— WORK REQUEST —
Will you output all of the data below exactly, omitting the images?

═══ DATASET ENTRIES ═══

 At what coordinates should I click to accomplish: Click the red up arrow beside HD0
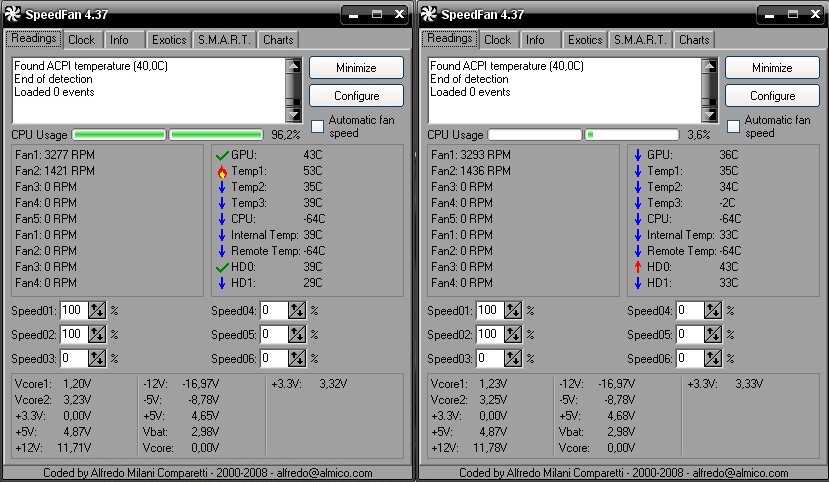point(638,267)
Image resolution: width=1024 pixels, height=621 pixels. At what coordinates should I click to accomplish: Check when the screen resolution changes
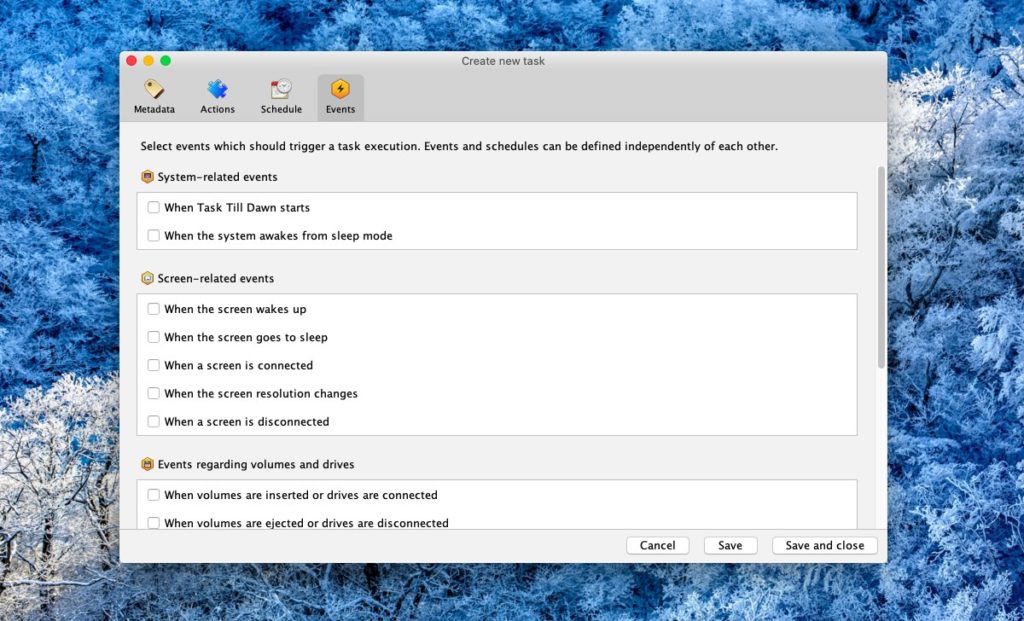click(x=153, y=393)
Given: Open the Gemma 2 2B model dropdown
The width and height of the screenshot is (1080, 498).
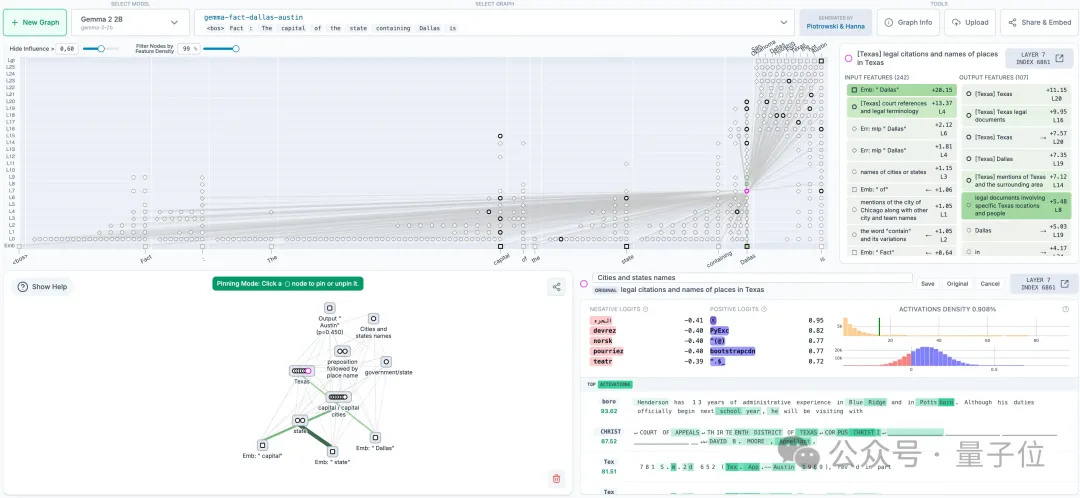Looking at the screenshot, I should (130, 22).
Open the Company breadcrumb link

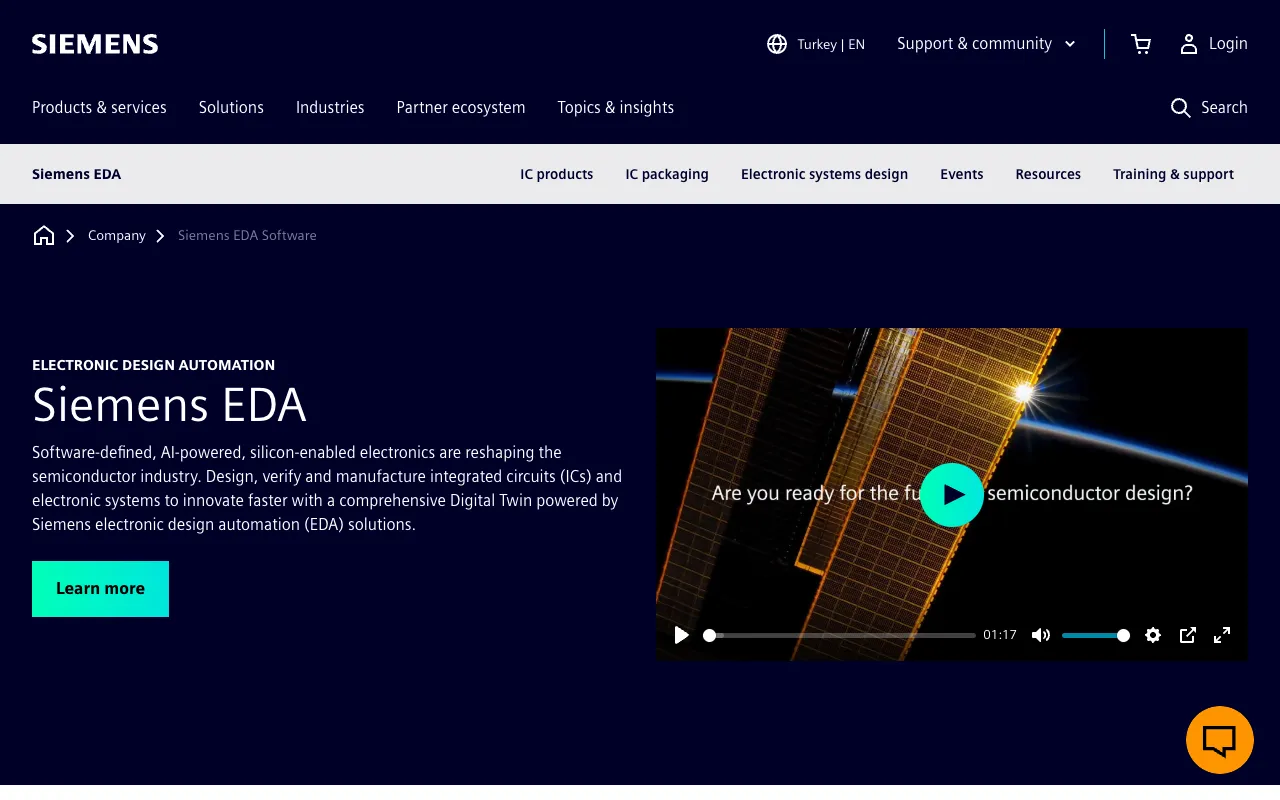tap(116, 235)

═══

— RESPONSE TO THE EXERCISE —
 At what coordinates should I click to accomplish: Click the red up arrow beside HD0
point(638,267)
Image resolution: width=1024 pixels, height=621 pixels. At what coordinates should I click to accomplish: Check when the screen resolution changes
click(x=153, y=393)
Given: Open the Gemma 2 2B model dropdown
The width and height of the screenshot is (1080, 498).
Looking at the screenshot, I should (130, 22).
Open the Company breadcrumb link

tap(116, 235)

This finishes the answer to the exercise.